Bro?  When have you ever heard a University President use the word “bro?” Not Henry King Stanford. Not Foote. Not Shalala. Not Frenk. But that’s who Echevarria is. He’s our bro. He’s one of us.

And he wants the feeling that everyone gets from winning and that is why, as long as he is in the building, Miami will likely be competitive in every sport in which it fields a team.

“I love athletics, love my University. But we have to invest,” Echevarria said. “Because if we’re not going to invest, we’re not going to be great. You have no chance, not in this environment. And we have to make that commitment. 

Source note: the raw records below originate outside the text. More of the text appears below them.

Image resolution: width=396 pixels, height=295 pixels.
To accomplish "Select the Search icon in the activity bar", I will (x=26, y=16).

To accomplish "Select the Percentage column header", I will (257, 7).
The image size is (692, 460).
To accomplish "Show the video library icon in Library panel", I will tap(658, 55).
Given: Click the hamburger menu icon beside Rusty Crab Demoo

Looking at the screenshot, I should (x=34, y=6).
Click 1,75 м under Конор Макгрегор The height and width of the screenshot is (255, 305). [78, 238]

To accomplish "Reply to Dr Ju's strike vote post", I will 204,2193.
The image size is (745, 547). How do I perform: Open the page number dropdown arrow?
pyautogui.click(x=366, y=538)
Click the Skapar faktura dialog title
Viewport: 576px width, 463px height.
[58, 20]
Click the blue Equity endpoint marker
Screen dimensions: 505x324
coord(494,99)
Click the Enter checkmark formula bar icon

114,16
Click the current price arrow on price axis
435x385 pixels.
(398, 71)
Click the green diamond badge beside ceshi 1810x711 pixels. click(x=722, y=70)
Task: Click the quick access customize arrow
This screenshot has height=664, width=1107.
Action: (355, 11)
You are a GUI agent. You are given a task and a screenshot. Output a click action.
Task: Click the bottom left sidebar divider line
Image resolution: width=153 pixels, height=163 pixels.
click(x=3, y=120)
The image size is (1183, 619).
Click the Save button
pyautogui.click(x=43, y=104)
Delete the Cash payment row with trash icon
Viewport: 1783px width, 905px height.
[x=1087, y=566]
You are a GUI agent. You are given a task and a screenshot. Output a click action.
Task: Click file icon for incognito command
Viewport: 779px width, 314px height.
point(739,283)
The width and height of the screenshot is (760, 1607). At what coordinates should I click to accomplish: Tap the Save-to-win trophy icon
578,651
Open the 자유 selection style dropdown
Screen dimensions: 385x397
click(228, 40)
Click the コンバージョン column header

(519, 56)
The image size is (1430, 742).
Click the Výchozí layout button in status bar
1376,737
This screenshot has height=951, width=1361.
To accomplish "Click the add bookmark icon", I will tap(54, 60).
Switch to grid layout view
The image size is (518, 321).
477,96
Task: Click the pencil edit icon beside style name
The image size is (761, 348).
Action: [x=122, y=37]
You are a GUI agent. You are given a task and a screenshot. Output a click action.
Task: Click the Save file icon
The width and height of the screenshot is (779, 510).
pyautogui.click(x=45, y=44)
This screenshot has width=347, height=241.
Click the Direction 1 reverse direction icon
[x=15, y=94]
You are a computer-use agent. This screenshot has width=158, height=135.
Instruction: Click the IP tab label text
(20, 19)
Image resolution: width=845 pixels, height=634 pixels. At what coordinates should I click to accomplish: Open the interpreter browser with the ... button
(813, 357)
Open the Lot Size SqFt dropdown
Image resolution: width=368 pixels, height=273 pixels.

“You can also be one-hit wonders, right? There are a bunch of programs that elevate and then collapse. I don’t want to be that. I want to be relevant every year and build a culture that gets us where we need to go compete for national championships. When you have people who work with you who do really well, the first thing is you give them more things right? `You’re doing really well, let me get you some more!’ You don’t say `You’re doing really well, let me take things away from you.’ So you give them more.”

You will see players carrying Echevarria around the locker room after victories. You will see Cristobal award him a game ball. If a player gets injured on Saturday, you may see Echevarria carrying his helmet or sitting with him. One player who didn’t know him once thought he was a trainer.

And you will see Echevarria looking for ways to keep doing more.

“Look for the old man looking out in the smoke,” Echevarria said. “In the back. Look for that guy and make sure he makes it through. Go Canes baby.”